According to the department’s plan, expected to be implemented in 58 schools in 2017, schooling would be divided into three streams: Academic, technical vocational and technical occupations.
Pupils would be channeled into a particular stream according to their individual strengths and weaknesses.
“As part of the technical occupational stream, we will introduce 26 subjects, which will include spray-painting, panel-beating, hairdressing, woodwork, glasswork, glazing, welding, upholstery, husbandry (farming) and many more,” Mweli explained.
“Almost all successful hair salons in this country are run by outsiders (non-South Africans)”.
The technical vocational stream would focus on gearing students to become artisans and master certain trades:
“Electrical, mechanical and civil engineering will be the core subjects, with each of them having three sub-subjects….

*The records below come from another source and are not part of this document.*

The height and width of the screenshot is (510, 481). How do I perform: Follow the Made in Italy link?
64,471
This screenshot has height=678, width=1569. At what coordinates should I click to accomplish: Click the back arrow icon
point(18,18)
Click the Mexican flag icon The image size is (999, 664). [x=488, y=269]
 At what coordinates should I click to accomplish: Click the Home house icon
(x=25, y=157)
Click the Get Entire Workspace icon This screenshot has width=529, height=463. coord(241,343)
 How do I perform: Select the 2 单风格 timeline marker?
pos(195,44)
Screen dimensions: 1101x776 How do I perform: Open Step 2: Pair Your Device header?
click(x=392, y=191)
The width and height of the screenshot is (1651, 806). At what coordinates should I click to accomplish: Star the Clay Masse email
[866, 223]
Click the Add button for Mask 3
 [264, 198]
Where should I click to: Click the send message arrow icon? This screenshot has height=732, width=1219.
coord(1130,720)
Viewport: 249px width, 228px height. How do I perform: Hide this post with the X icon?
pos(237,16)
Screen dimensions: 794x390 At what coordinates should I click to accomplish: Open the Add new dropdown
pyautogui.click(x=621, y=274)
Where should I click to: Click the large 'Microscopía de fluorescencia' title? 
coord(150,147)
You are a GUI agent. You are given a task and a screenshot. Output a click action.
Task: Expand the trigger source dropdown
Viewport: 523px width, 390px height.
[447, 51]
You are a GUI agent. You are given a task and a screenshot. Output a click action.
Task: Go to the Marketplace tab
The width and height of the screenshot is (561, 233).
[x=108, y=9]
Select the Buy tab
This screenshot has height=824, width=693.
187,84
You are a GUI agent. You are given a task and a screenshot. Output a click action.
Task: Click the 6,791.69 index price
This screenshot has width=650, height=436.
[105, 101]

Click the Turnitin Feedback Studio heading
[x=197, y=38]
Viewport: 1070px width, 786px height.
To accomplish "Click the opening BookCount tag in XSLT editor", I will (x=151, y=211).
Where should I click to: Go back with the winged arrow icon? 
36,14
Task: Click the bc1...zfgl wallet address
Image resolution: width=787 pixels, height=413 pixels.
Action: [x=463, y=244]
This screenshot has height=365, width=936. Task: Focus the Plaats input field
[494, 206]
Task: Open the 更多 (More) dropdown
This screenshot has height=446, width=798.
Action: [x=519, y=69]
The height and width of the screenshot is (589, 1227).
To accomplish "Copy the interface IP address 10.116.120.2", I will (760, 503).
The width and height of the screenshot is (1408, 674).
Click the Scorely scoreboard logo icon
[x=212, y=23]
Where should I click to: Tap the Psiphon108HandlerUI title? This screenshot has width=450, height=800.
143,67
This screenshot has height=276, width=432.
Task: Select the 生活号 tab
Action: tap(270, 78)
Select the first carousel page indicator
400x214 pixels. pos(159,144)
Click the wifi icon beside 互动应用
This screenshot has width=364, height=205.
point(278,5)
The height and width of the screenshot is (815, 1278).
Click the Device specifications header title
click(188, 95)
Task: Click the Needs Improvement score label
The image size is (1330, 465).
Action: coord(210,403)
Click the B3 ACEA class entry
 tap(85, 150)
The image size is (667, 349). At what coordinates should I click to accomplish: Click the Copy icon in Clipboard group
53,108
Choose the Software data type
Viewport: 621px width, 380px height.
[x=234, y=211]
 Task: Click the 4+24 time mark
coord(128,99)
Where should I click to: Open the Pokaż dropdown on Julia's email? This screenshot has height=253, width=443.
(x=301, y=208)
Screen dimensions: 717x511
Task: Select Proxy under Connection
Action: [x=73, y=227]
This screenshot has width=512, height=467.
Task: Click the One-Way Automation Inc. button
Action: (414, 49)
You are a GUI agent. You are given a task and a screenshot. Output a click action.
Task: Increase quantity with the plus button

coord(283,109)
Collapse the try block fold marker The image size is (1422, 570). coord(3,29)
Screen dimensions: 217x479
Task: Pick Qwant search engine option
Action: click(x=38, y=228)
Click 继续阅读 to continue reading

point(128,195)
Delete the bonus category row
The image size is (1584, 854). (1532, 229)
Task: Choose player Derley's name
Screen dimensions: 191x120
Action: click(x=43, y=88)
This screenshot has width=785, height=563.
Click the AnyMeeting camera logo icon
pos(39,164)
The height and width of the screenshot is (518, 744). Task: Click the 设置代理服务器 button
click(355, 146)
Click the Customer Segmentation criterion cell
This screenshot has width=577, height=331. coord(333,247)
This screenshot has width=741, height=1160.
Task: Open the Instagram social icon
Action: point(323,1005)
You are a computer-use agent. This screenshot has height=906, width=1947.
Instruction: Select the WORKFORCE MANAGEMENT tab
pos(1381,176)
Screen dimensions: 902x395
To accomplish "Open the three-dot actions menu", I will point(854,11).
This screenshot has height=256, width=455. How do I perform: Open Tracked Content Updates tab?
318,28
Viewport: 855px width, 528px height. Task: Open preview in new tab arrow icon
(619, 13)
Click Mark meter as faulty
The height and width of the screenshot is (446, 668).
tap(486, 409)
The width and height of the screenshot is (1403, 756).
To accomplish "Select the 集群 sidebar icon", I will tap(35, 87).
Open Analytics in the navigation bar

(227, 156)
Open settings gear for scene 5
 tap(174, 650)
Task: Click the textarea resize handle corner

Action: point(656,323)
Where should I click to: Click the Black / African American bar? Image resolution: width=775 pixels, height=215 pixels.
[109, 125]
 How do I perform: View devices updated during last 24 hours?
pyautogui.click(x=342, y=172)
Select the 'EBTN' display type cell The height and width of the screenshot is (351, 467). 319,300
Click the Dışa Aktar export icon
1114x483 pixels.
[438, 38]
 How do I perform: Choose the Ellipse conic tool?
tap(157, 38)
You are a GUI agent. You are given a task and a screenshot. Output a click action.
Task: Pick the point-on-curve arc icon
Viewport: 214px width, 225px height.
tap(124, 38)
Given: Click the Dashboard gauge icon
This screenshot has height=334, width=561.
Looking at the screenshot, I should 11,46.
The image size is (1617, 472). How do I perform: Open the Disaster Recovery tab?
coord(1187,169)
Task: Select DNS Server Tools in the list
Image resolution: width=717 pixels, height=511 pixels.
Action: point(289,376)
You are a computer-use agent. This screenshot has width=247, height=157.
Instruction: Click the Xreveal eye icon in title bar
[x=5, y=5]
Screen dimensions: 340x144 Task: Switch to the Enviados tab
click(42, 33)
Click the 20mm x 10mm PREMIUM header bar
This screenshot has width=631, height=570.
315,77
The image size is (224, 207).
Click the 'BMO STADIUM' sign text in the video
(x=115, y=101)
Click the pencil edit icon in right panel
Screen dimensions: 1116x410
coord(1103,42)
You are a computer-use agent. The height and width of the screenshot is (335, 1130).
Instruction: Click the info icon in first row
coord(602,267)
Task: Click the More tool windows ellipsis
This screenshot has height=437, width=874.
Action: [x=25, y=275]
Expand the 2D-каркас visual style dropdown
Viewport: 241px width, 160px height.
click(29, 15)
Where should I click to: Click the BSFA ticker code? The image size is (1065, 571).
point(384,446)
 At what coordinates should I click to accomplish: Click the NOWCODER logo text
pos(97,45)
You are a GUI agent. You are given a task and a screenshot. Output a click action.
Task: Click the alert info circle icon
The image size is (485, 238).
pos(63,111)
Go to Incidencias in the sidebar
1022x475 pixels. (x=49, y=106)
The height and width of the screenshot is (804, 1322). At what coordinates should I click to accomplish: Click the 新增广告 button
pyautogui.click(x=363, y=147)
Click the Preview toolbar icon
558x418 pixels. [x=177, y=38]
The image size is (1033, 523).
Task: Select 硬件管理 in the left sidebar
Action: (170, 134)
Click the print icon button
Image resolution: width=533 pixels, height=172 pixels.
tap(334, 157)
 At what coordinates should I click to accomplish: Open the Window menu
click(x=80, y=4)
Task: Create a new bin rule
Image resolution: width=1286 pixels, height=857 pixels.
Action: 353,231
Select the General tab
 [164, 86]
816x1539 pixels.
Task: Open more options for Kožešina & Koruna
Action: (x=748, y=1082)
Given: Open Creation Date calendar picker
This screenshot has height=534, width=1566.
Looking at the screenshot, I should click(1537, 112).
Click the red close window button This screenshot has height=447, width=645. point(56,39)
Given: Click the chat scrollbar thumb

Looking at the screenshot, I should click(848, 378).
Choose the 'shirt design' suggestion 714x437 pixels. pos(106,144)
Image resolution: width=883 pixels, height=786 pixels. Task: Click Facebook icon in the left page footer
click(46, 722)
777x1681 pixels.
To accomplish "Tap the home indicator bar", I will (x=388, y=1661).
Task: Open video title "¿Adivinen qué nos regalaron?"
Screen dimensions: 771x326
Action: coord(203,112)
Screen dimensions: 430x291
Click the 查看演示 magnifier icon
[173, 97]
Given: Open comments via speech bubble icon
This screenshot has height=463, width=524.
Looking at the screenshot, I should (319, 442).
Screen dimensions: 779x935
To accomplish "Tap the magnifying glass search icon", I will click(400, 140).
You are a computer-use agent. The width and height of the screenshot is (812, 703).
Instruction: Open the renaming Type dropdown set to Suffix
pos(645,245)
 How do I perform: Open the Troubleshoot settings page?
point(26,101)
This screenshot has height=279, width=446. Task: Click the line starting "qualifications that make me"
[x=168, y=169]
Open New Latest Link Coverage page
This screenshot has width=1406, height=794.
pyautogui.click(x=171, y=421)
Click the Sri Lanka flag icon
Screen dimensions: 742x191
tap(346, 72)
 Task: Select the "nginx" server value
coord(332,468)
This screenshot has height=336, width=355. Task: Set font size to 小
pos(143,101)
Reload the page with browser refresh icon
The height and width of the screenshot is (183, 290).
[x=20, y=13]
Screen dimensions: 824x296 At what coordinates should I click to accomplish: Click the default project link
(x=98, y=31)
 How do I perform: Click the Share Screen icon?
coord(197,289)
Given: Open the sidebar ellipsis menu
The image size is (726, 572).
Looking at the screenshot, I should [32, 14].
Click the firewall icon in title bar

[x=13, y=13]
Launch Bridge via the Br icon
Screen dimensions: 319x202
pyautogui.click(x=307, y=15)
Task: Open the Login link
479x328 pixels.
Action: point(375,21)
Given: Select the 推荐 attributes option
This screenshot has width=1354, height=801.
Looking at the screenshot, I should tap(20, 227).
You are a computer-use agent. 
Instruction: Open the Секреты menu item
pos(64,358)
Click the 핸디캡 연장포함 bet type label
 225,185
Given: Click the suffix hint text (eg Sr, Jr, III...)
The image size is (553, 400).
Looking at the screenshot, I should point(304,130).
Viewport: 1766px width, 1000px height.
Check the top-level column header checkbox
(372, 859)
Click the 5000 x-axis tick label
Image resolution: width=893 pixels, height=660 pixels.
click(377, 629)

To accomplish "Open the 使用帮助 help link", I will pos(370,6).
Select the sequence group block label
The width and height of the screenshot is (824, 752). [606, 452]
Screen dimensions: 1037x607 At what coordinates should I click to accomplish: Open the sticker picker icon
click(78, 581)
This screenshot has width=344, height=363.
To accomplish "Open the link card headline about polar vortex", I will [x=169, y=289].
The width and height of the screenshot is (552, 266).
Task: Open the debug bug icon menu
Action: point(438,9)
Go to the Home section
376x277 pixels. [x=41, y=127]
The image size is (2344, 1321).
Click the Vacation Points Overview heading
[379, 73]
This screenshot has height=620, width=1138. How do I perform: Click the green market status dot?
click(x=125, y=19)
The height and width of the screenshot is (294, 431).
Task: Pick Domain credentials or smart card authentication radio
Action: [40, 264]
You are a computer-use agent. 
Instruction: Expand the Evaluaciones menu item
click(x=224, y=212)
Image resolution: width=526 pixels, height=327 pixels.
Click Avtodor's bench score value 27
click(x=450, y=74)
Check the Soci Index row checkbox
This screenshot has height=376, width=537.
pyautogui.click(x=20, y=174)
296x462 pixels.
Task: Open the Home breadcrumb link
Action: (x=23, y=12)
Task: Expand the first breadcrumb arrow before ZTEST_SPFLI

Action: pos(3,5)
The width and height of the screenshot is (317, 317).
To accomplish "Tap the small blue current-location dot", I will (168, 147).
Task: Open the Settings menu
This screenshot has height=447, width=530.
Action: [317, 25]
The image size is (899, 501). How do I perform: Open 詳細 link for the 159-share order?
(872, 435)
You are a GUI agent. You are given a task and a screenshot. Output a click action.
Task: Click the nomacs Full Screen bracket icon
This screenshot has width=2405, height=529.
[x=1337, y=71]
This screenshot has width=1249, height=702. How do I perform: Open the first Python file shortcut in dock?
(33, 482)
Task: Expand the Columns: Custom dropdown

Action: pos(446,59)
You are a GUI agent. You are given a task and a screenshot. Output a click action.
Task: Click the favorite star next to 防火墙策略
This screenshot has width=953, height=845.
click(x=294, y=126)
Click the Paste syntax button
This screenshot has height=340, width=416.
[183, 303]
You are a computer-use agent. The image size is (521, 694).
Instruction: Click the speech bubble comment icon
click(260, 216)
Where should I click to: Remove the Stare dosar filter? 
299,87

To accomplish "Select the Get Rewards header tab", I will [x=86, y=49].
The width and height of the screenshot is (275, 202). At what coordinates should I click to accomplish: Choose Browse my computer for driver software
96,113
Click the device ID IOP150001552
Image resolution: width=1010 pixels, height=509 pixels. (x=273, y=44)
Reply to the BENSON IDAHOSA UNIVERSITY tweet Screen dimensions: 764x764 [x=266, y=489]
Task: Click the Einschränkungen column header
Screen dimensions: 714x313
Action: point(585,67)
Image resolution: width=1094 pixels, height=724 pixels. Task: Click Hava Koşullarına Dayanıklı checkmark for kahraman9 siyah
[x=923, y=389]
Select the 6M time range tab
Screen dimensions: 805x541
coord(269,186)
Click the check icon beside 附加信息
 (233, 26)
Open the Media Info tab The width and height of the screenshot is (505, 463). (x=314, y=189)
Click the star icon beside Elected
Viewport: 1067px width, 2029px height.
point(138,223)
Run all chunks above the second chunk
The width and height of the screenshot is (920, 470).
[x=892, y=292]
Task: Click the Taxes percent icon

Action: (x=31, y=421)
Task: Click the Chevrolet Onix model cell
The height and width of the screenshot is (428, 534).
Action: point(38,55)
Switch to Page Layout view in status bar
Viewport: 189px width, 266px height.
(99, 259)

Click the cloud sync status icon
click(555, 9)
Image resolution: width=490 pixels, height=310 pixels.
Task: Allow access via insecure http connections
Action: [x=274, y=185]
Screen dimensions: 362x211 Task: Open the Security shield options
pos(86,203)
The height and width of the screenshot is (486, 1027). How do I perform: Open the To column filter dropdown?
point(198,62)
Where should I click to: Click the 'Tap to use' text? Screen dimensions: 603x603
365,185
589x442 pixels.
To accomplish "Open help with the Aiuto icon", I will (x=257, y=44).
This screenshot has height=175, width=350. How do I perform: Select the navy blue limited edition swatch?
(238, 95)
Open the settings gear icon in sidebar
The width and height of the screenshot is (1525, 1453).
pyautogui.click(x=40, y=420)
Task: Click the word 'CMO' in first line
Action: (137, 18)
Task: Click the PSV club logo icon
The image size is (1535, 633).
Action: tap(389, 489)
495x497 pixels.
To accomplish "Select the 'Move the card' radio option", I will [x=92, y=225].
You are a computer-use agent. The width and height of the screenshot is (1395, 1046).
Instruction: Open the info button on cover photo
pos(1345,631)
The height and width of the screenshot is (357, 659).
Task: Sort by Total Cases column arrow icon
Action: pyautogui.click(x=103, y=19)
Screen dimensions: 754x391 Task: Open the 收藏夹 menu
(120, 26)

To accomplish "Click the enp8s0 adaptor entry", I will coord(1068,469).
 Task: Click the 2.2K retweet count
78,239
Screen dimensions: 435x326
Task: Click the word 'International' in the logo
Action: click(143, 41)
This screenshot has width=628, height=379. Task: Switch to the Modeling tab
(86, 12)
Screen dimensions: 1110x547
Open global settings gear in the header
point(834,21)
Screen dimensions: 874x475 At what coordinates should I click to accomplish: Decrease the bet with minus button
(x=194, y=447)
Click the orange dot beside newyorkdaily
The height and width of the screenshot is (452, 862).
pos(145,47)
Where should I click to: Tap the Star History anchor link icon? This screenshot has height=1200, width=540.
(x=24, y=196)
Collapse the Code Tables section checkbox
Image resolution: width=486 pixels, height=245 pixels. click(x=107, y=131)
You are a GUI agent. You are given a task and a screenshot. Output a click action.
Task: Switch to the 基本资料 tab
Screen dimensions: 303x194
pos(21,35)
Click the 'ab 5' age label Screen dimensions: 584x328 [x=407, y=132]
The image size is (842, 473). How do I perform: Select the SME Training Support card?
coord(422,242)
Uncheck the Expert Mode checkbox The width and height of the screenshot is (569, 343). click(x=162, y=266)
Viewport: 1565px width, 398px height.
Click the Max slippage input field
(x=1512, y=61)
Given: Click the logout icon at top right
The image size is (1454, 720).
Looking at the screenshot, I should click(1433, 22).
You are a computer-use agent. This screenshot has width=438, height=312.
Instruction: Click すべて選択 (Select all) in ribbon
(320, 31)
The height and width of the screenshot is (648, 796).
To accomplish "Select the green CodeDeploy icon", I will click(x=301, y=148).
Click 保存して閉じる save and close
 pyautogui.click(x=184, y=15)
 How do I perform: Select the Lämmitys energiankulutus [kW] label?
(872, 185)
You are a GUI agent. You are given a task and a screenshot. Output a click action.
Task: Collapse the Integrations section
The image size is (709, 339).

“According to the national development plan, we need to be producing 30 000 artisans every year by 2030.”
Mweli said that the academic stream would be the equivalent of the current matriculation programme.
He labelled the decision, taken in 1994, to shut down technical high schools, or reduce their subjects from 16 to 4 – as a “scandalous mistake”.
“Many things have been tried. Some of which have taken us backwards.”
Mweli said that the current matriculation qualification did have "currency” and was shown to lead to better employment opportunities.
Nevertheless, he told the newspaper:
“Not every learner has to go to Grade 12 [in the academic stream]. All successful people have not necessarily done Grade 12.”